** Opening DATA EXTRACT block **

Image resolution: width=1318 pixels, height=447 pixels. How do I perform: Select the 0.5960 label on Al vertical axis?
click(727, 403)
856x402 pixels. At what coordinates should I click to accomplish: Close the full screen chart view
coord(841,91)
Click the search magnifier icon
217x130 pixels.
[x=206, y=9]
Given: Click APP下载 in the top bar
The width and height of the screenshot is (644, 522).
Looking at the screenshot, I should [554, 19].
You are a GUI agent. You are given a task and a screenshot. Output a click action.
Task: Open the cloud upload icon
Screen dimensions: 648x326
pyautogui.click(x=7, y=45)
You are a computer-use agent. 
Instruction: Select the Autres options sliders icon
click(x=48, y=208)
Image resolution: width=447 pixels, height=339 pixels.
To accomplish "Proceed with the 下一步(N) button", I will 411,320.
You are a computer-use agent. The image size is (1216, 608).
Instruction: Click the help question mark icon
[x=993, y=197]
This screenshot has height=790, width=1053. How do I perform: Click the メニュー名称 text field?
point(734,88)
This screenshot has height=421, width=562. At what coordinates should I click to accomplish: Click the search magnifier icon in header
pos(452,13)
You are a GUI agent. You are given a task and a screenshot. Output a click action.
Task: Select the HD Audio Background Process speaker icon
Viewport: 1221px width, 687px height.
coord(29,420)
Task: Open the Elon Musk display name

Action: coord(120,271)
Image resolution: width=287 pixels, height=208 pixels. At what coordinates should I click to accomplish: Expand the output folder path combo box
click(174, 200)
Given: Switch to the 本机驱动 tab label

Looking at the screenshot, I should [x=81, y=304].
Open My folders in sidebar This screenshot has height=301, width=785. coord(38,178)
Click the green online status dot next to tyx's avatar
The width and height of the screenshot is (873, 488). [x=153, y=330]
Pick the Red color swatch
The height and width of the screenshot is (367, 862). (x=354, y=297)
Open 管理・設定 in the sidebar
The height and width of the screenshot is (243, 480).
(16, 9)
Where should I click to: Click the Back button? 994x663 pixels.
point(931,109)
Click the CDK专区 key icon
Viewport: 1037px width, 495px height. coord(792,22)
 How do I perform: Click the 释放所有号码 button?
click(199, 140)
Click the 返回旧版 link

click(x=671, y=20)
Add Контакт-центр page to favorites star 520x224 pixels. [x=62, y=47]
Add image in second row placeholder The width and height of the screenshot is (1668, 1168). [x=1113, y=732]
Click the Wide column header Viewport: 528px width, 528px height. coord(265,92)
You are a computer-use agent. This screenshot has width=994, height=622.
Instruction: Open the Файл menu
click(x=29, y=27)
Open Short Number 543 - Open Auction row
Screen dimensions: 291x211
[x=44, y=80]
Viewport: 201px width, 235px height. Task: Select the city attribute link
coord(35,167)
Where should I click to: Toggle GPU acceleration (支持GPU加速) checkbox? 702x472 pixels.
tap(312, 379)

** Closing DATA EXTRACT block **

» PROBLEM REQUIREMENTS
The entire listing needs to be output again, exactly, please.

» SOLUTION BELOW
Image resolution: width=1318 pixels, height=447 pixels. How do I perform: Select the 0.5960 label on Al vertical axis?
click(727, 403)
856x402 pixels. At what coordinates should I click to accomplish: Close the full screen chart view
coord(841,91)
Click the search magnifier icon
217x130 pixels.
[x=206, y=9]
Given: Click APP下载 in the top bar
The width and height of the screenshot is (644, 522).
Looking at the screenshot, I should [554, 19].
You are a GUI agent. You are given a task and a screenshot. Output a click action.
Task: Open the cloud upload icon
Screen dimensions: 648x326
pyautogui.click(x=7, y=45)
You are a computer-use agent. 
Instruction: Select the Autres options sliders icon
click(x=48, y=208)
Image resolution: width=447 pixels, height=339 pixels.
To accomplish "Proceed with the 下一步(N) button", I will 411,320.
You are a computer-use agent. The image size is (1216, 608).
Instruction: Click the help question mark icon
[x=993, y=197]
This screenshot has height=790, width=1053. How do I perform: Click the メニュー名称 text field?
point(734,88)
This screenshot has height=421, width=562. At what coordinates should I click to accomplish: Click the search magnifier icon in header
pos(452,13)
You are a GUI agent. You are given a task and a screenshot. Output a click action.
Task: Select the HD Audio Background Process speaker icon
Viewport: 1221px width, 687px height.
coord(29,420)
Task: Open the Elon Musk display name

Action: coord(120,271)
Image resolution: width=287 pixels, height=208 pixels. At what coordinates should I click to accomplish: Expand the output folder path combo box
click(174, 200)
Given: Switch to the 本机驱动 tab label

Looking at the screenshot, I should [x=81, y=304].
Open My folders in sidebar This screenshot has height=301, width=785. coord(38,178)
Click the green online status dot next to tyx's avatar
The width and height of the screenshot is (873, 488). [x=153, y=330]
Pick the Red color swatch
The height and width of the screenshot is (367, 862). (x=354, y=297)
Open 管理・設定 in the sidebar
The height and width of the screenshot is (243, 480).
(16, 9)
Where should I click to: Click the Back button? 994x663 pixels.
point(931,109)
Click the CDK专区 key icon
Viewport: 1037px width, 495px height. coord(792,22)
 How do I perform: Click the 释放所有号码 button?
click(199, 140)
Click the 返回旧版 link

click(x=671, y=20)
Add Контакт-центр page to favorites star 520x224 pixels. [x=62, y=47]
Add image in second row placeholder The width and height of the screenshot is (1668, 1168). [x=1113, y=732]
Click the Wide column header Viewport: 528px width, 528px height. coord(265,92)
You are a computer-use agent. This screenshot has width=994, height=622.
Instruction: Open the Файл menu
click(x=29, y=27)
Open Short Number 543 - Open Auction row
Screen dimensions: 291x211
[x=44, y=80]
Viewport: 201px width, 235px height. Task: Select the city attribute link
coord(35,167)
Where should I click to: Toggle GPU acceleration (支持GPU加速) checkbox? 702x472 pixels.
tap(312, 379)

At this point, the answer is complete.